> [SOURCE RECORDS]:
____________

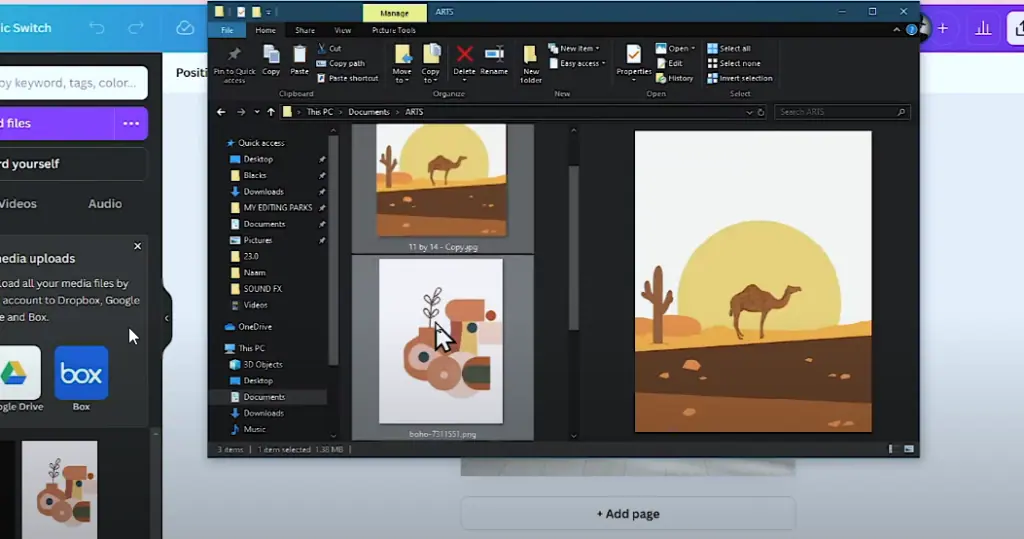Switch to the View ribbon tab
The height and width of the screenshot is (539, 1024).
click(343, 30)
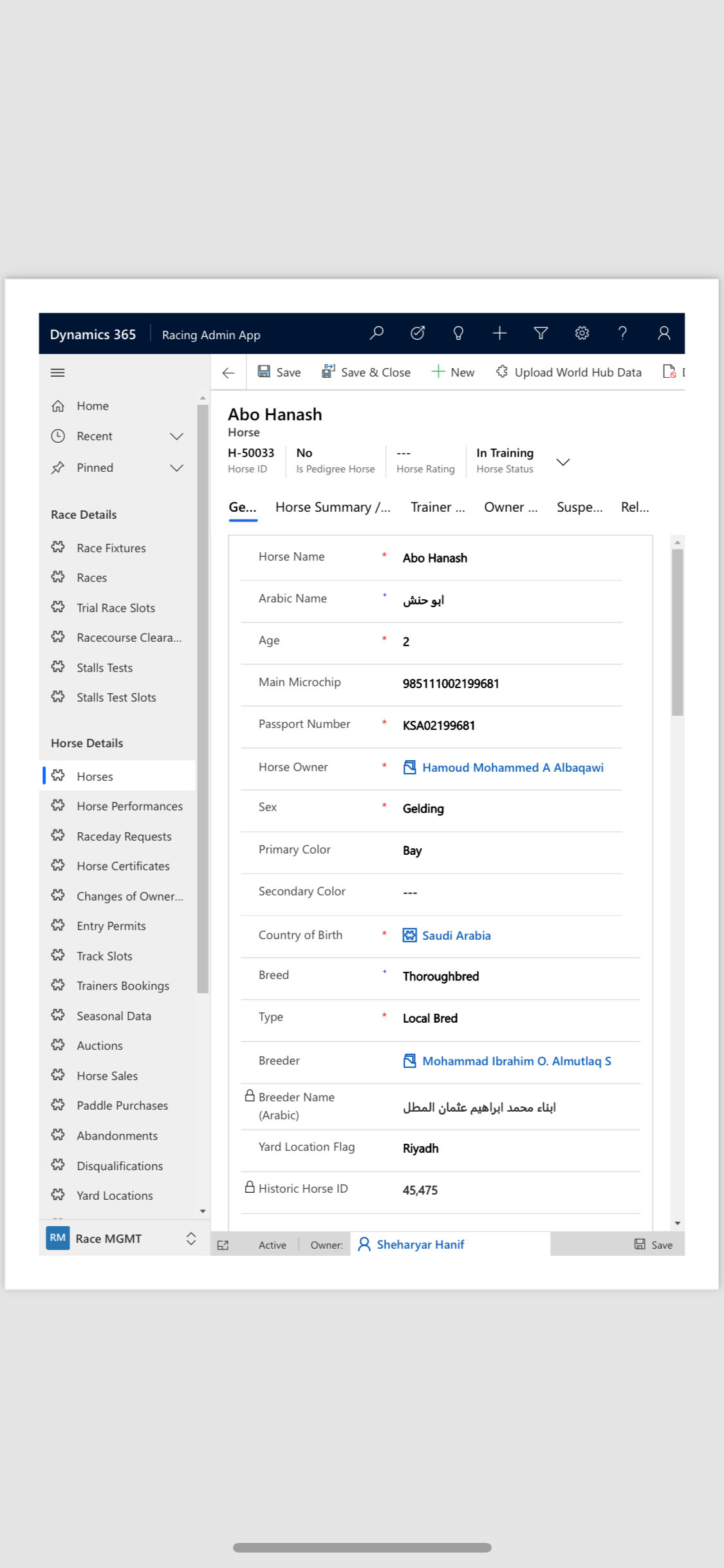724x1568 pixels.
Task: Open the user account icon
Action: pyautogui.click(x=664, y=333)
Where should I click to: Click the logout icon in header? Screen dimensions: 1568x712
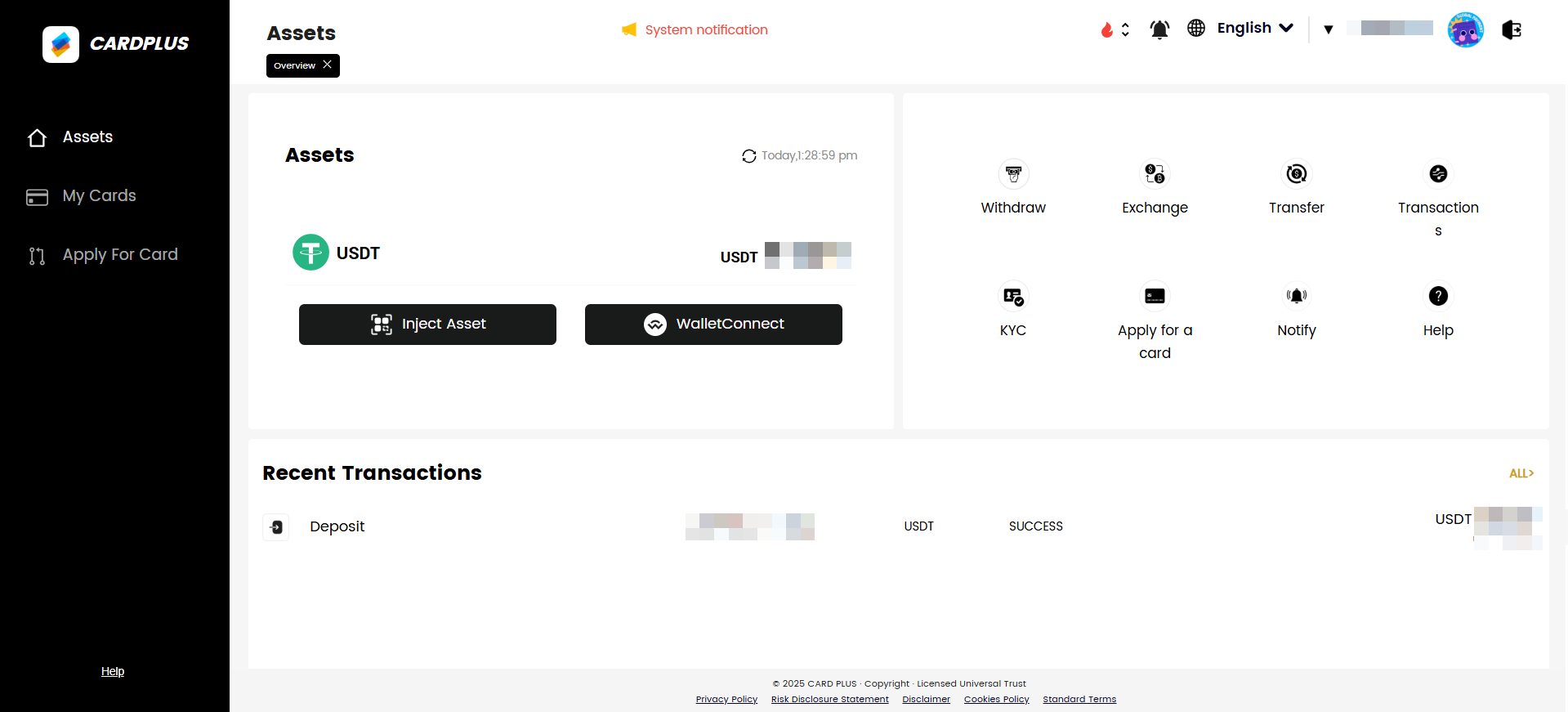point(1512,30)
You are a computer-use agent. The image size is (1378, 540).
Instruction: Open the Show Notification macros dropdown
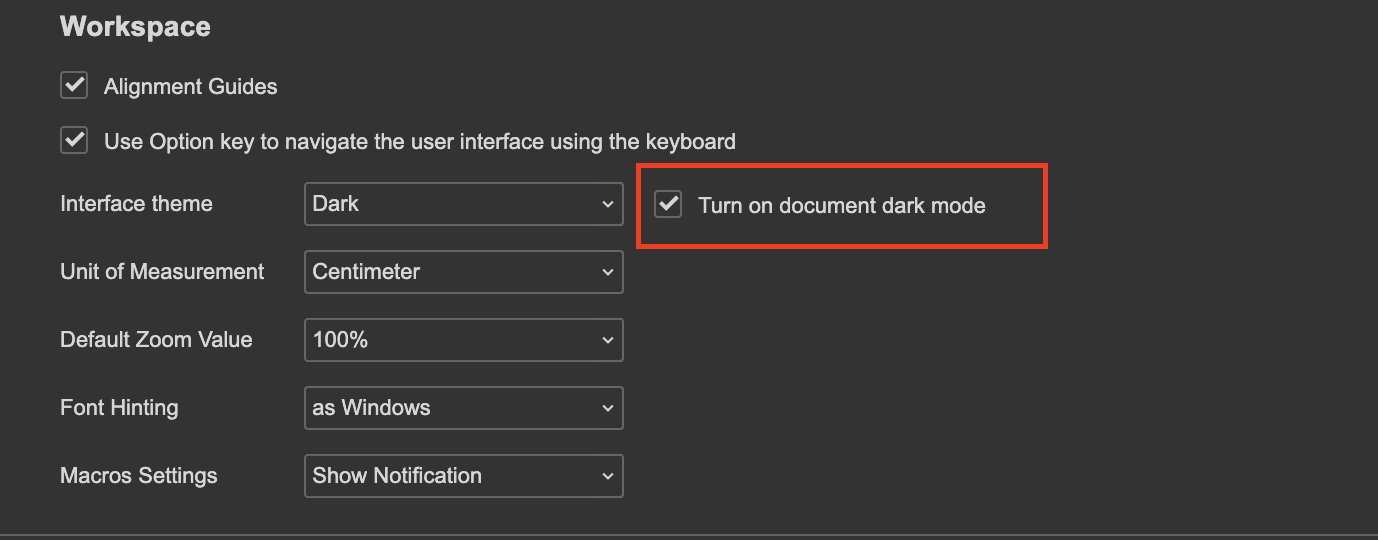coord(464,476)
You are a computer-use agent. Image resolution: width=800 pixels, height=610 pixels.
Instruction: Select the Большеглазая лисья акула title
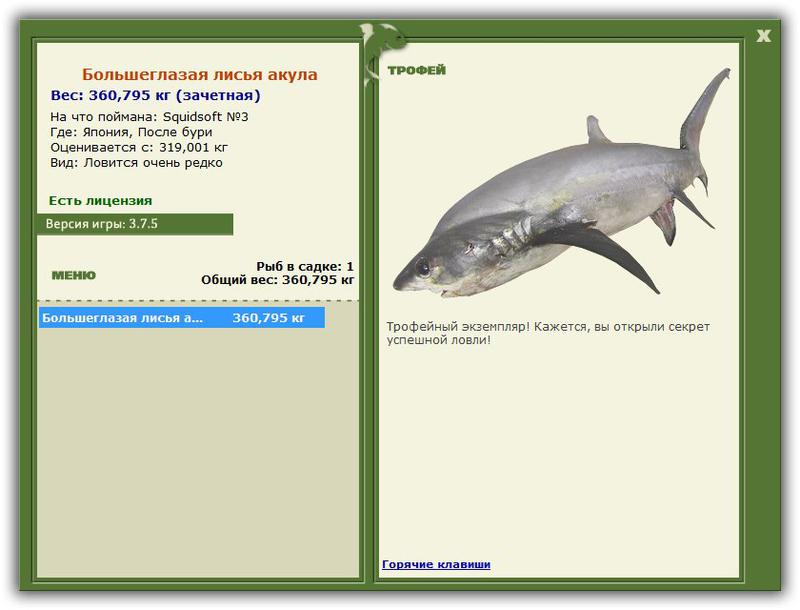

____________

> [PROBLEM]:
Lines above with the string "computer" need to be found and copied.

> [TASK ANSWER]:
You are a computer-use agent. The image size is (1378, 540).
You are a computer-use agent. Image resolution: width=800 pixels, height=610 pixels.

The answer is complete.